## Try it
Could you output each line of the data that follows exactly?

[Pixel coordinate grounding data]
----------------
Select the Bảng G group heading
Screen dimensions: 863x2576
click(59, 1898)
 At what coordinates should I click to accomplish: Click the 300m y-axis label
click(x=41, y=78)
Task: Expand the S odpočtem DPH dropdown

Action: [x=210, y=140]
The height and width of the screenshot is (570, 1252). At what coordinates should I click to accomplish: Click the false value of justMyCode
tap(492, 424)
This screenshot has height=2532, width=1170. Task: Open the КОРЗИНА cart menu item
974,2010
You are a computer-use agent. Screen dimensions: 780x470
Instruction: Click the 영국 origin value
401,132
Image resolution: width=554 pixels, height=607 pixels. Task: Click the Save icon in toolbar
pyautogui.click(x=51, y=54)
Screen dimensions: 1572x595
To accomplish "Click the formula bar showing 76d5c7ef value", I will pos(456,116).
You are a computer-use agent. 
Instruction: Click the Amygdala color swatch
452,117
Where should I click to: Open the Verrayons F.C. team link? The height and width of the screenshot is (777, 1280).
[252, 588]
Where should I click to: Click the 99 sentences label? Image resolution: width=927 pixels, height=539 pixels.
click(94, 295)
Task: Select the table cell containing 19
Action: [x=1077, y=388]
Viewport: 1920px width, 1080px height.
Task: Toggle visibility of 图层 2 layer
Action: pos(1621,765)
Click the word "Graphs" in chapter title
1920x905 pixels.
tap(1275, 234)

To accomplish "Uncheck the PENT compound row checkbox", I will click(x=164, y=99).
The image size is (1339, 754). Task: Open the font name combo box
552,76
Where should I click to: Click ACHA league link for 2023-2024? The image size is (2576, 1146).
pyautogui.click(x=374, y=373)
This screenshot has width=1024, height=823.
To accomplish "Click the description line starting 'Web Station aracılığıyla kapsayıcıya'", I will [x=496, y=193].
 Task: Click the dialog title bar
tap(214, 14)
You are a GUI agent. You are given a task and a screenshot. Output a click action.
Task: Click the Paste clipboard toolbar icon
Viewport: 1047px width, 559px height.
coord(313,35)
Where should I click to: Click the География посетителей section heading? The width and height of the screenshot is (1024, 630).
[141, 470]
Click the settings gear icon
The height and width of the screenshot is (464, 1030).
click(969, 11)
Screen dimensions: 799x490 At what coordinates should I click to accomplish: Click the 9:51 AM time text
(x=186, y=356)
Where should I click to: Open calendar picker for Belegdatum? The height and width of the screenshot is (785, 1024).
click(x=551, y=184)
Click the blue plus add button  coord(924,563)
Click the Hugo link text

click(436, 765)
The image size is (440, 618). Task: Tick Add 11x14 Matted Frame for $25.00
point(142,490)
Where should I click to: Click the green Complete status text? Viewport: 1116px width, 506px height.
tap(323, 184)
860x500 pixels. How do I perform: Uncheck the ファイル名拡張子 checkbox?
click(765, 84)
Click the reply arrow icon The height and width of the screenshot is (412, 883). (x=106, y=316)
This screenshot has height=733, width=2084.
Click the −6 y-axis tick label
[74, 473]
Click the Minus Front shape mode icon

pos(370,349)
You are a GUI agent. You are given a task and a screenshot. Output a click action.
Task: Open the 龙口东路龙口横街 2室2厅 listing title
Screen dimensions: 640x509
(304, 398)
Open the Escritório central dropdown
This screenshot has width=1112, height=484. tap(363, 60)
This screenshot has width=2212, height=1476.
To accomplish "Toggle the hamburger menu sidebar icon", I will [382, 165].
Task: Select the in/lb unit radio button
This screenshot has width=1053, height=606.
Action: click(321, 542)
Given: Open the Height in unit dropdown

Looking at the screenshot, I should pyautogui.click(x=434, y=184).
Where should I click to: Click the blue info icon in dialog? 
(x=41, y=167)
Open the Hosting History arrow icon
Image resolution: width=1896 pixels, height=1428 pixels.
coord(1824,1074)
----------------
## Your response
Select the Bảng G group heading
Screen dimensions: 863x2576
click(59, 1898)
 At what coordinates should I click to accomplish: Click the 300m y-axis label
click(x=41, y=78)
Task: Expand the S odpočtem DPH dropdown

Action: [x=210, y=140]
The height and width of the screenshot is (570, 1252). At what coordinates should I click to accomplish: Click the false value of justMyCode
tap(492, 424)
This screenshot has height=2532, width=1170. Task: Open the КОРЗИНА cart menu item
974,2010
You are a computer-use agent. Screen dimensions: 780x470
Instruction: Click the 영국 origin value
401,132
Image resolution: width=554 pixels, height=607 pixels. Task: Click the Save icon in toolbar
pyautogui.click(x=51, y=54)
Screen dimensions: 1572x595
To accomplish "Click the formula bar showing 76d5c7ef value", I will pos(456,116).
You are a computer-use agent. 
Instruction: Click the Amygdala color swatch
452,117
Where should I click to: Open the Verrayons F.C. team link? The height and width of the screenshot is (777, 1280).
[252, 588]
Where should I click to: Click the 99 sentences label? Image resolution: width=927 pixels, height=539 pixels.
click(94, 295)
Task: Select the table cell containing 19
Action: [x=1077, y=388]
Viewport: 1920px width, 1080px height.
Task: Toggle visibility of 图层 2 layer
Action: pos(1621,765)
Click the word "Graphs" in chapter title
1920x905 pixels.
tap(1275, 234)

To accomplish "Uncheck the PENT compound row checkbox", I will click(x=164, y=99).
The image size is (1339, 754). Task: Open the font name combo box
552,76
Where should I click to: Click ACHA league link for 2023-2024? The image size is (2576, 1146).
pyautogui.click(x=374, y=373)
This screenshot has width=1024, height=823.
To accomplish "Click the description line starting 'Web Station aracılığıyla kapsayıcıya'", I will [x=496, y=193].
 Task: Click the dialog title bar
tap(214, 14)
You are a GUI agent. You are given a task and a screenshot. Output a click action.
Task: Click the Paste clipboard toolbar icon
Viewport: 1047px width, 559px height.
coord(313,35)
Where should I click to: Click the География посетителей section heading? The width and height of the screenshot is (1024, 630).
[141, 470]
Click the settings gear icon
The height and width of the screenshot is (464, 1030).
click(969, 11)
Screen dimensions: 799x490 At what coordinates should I click to accomplish: Click the 9:51 AM time text
(x=186, y=356)
Where should I click to: Open calendar picker for Belegdatum? The height and width of the screenshot is (785, 1024).
click(x=551, y=184)
Click the blue plus add button  coord(924,563)
Click the Hugo link text

click(436, 765)
The image size is (440, 618). Task: Tick Add 11x14 Matted Frame for $25.00
point(142,490)
Where should I click to: Click the green Complete status text? Viewport: 1116px width, 506px height.
tap(323, 184)
860x500 pixels. How do I perform: Uncheck the ファイル名拡張子 checkbox?
click(765, 84)
Click the reply arrow icon The height and width of the screenshot is (412, 883). (x=106, y=316)
This screenshot has height=733, width=2084.
Click the −6 y-axis tick label
[74, 473]
Click the Minus Front shape mode icon

pos(370,349)
You are a GUI agent. You are given a task and a screenshot. Output a click action.
Task: Open the 龙口东路龙口横街 2室2厅 listing title
Screen dimensions: 640x509
(304, 398)
Open the Escritório central dropdown
This screenshot has width=1112, height=484. tap(363, 60)
This screenshot has width=2212, height=1476.
To accomplish "Toggle the hamburger menu sidebar icon", I will [382, 165].
Task: Select the in/lb unit radio button
This screenshot has width=1053, height=606.
Action: click(321, 542)
Given: Open the Height in unit dropdown

Looking at the screenshot, I should pyautogui.click(x=434, y=184).
Where should I click to: Click the blue info icon in dialog? 
(x=41, y=167)
Open the Hosting History arrow icon
Image resolution: width=1896 pixels, height=1428 pixels.
coord(1824,1074)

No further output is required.